“Grand âge et autonomie : il est temps de relever le défi !” Le 25 mars, de 8h30 à 10 heures, la Mutualité Française Occitanie organise une table-ronde en ligne sur ce thème. Interview de Marie-Anne Montchamp, ancienne secrétaire d’Etat et actuelle présidente de la Caisse nationale de solidarité pour l’autonomie (CNSA), qui interviendra lors du débat.
Quels sont selon vous les grands enjeux liés au vieillissement de la population ?
Le vieillissement de la population française suit le même mouvement que celui de la population européenne et, plus largement, que celui de l’hémisphère nord. Les conséquences de ce phénomène sont à la fois multiples et considérables. Car derrière cette courbe démographique, il y a des enjeux d’anticipation et d’adaptation de notre modèle de protection sociale.

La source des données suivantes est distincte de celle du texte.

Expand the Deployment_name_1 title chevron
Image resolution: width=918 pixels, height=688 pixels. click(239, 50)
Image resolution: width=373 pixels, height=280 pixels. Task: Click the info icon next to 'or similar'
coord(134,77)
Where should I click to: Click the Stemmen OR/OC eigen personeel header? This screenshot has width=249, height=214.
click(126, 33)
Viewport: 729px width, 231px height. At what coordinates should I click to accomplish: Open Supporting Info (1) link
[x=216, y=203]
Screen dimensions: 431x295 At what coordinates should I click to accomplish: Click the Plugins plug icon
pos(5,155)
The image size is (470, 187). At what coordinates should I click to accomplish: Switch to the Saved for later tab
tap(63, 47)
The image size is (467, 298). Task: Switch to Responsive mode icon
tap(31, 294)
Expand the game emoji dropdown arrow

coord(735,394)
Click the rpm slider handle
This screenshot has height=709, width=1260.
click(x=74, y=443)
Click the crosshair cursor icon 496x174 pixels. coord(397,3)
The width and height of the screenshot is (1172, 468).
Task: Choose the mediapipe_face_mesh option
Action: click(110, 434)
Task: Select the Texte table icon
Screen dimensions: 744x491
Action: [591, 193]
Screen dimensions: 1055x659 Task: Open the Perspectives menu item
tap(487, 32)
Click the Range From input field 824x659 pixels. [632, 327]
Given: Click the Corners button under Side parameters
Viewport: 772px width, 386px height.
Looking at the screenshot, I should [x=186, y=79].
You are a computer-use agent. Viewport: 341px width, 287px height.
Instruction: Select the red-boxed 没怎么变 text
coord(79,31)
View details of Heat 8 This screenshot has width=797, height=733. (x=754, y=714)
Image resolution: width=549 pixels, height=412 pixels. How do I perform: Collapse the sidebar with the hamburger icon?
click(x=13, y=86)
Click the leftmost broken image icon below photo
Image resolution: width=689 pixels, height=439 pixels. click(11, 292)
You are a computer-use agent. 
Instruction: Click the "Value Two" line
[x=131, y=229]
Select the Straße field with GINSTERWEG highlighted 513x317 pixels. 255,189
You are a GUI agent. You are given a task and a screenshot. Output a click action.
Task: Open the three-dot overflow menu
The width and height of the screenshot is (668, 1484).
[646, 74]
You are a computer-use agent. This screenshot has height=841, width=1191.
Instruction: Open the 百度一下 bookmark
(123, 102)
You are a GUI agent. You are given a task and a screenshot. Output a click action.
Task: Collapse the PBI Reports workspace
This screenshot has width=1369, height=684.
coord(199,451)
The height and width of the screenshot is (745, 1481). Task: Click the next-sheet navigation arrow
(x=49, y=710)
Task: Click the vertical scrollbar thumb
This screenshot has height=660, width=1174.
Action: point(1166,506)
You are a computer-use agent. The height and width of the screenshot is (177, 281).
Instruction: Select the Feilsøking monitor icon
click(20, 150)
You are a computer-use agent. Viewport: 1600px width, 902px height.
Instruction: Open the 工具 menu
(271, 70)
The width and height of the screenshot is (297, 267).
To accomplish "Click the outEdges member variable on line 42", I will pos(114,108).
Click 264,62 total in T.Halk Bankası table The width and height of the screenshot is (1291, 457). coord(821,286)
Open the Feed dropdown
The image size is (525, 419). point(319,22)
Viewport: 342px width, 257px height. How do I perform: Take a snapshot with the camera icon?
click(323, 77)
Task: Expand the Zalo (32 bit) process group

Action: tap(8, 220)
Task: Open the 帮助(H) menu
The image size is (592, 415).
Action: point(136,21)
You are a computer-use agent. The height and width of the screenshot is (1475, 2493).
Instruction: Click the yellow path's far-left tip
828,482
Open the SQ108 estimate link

La situation est la suivante : nous sommes face à une population active qui – en proportion – se réduit, et à une population de retraités qui s’accroît, en même temps que l’espérance de vie augmente. Par conséquent, on reste de plus en plus longtemps à la retraite, bénéficiant de façon plus durable de la protection sociale. Cela entraîne naturellement des conséquences dans les grands équilibres financiers publics. Tous les territoires, cependant, ne sont pas dans la même situation. Ceux dont la population est actuellement la plus âgée pourraient faire face à un certain rajeunissement dans les années à venir, tandis que les zones les plus “jeunes” vont mécaniquement vieillir. Et au sein d’une même ce n’est pas tout : la crise nous a montré à quel point les modes de vie pouvaient être impactés de façon différente en fonction de l’âge.
C’est-à-dire ?
On a vu malheureusement que les personnes âgées – qui sont pourtant des citoyens à part entière, je le rappelle – ont parfois été oubliées. On leur a appliqué des mesures de protection sans les inviter à exprimer leurs choix. Ces personnes sont pour certaines maintenues dans leurs chambres, privées de contacts réguliers avec leurs proches, ce qui est inacceptable sur le plan éthique. La crise sanitaire a montré que les gens veulent vieillir chez eux et que le modèle actuel, que l’on feignait de ne pas voir, était, au fond, dépassé. D’urgence, il faut en inventer un autre, en prenant en compte les diversités territoriales.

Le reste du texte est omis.